**** SUPPLIED DATA
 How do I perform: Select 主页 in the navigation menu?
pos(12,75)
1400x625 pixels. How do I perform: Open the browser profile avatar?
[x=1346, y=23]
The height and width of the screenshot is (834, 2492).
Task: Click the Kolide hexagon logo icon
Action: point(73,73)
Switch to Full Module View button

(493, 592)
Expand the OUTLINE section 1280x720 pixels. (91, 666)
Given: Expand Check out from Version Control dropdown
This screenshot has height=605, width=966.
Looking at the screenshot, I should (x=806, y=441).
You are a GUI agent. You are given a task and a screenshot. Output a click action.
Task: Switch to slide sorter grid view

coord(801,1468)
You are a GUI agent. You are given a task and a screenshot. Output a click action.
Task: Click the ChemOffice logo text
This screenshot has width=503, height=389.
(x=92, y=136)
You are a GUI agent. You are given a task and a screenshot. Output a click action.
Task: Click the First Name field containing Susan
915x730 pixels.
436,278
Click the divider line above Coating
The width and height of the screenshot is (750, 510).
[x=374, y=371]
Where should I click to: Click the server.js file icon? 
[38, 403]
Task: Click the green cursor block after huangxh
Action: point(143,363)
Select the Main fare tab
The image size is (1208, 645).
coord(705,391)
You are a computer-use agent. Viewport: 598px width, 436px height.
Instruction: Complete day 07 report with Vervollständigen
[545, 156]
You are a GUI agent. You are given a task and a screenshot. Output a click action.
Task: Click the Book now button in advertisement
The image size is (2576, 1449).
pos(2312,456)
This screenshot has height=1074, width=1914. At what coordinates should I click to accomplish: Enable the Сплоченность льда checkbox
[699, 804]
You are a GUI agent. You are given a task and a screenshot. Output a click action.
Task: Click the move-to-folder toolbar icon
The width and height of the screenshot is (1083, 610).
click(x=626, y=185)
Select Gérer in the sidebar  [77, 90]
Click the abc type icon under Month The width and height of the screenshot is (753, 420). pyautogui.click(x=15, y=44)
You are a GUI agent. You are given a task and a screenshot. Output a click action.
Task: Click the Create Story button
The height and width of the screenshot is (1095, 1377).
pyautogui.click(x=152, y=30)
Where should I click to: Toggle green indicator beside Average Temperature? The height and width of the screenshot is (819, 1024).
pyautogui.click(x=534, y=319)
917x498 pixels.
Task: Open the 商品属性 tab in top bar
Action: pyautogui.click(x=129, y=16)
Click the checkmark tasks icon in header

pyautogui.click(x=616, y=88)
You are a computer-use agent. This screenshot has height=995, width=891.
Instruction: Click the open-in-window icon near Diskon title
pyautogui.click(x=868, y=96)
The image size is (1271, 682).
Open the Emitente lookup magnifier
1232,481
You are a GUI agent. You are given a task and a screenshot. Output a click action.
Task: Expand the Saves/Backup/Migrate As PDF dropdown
********
**WHAT TO DO:**
Go through the listing above, and whenever a line holds the word "dropdown", copy it.

**ANSWER FOR THIS EXERCISE:**
Given: Expand Check out from Version Control dropdown
Task: Expand the Saves/Backup/Migrate As PDF dropdown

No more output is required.